Dr Palaniappan Rajmohan was recorded offering an abortion to a woman who said she wanted the procedure purely because the baby was a girl.
He was brought before the Medical Practitioners Tribunal Service, who ruled that he lied about the reasons he carried out the termination.
The General Medical Council (GMC) dropped an investigation into a second doctor, Prabha Sivaraman, who told a woman: “I don’t ask questions. If you want a termination, you want a termination,” despite this being illegal under Britain’s Abortion Act.
Investigators for the Telegraph accompanied women to abortion clinics and found two cases where doctors offered to arrange terminations purely because the baby was female.
When one woman who was 12 weeks pregnant told Dr Rajmohan she did not want a girl, he asked her: “Is that the reason?” The woman admitted: “That’s not fair. It’s like female infanticide isn’t it?” and asked if Dr Rajmohan could put down a different reason on the form.
“That’s right, yeah, because it’s not a good reason any time. I’ll put too young for pregnancy, yeah?” he responded.
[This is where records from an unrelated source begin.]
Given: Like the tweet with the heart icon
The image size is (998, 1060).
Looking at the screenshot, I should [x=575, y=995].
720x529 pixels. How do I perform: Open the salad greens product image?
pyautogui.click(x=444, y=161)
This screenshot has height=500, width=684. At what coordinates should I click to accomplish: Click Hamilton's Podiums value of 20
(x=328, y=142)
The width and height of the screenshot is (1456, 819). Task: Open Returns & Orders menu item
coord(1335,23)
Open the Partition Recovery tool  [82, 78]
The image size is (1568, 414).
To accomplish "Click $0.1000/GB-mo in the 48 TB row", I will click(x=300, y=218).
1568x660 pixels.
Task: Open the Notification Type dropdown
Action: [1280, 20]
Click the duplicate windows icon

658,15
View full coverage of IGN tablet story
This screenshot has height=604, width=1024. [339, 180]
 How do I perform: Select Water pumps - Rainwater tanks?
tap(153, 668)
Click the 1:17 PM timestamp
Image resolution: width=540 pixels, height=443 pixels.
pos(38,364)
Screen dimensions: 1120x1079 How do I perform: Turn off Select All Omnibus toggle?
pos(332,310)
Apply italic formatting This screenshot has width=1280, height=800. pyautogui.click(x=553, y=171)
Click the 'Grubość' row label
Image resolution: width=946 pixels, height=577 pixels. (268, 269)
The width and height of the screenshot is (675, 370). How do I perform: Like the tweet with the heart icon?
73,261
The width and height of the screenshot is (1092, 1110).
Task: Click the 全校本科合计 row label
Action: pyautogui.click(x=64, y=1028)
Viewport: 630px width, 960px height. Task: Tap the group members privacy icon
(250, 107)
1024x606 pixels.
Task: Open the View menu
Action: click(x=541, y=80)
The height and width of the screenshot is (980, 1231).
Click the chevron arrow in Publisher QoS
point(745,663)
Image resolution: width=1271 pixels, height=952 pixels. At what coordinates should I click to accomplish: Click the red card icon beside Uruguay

The Tribunal found that Dr Rajmohan agreed to record a false reason for a termination, and concluded: “Despite you apparently believing that the request for a termination of pregnancy was being based on the gender of the foetus, you immediately volunteered to Ms A the alternative reason ‘too young for pregnancy’ and sought her agreement to this reason.
“That false reason was so far away from what you knew to be true, that the panel concluded you must have realised at the time that your actions would be considered as dishonest by the ordinary standards of reasonable and honest members of the medical profession.”
The panel suspended the doctor for three months with immediate effect, with chairman Dr Paul Curtis commenting: “The panel is in no doubt that your actions have brought the medical profession into disrepute and would be considered deplorable by fellow practitioners. As such, the panel is satisfied that your conduct is sufficiently serious as to amount to misconduct.”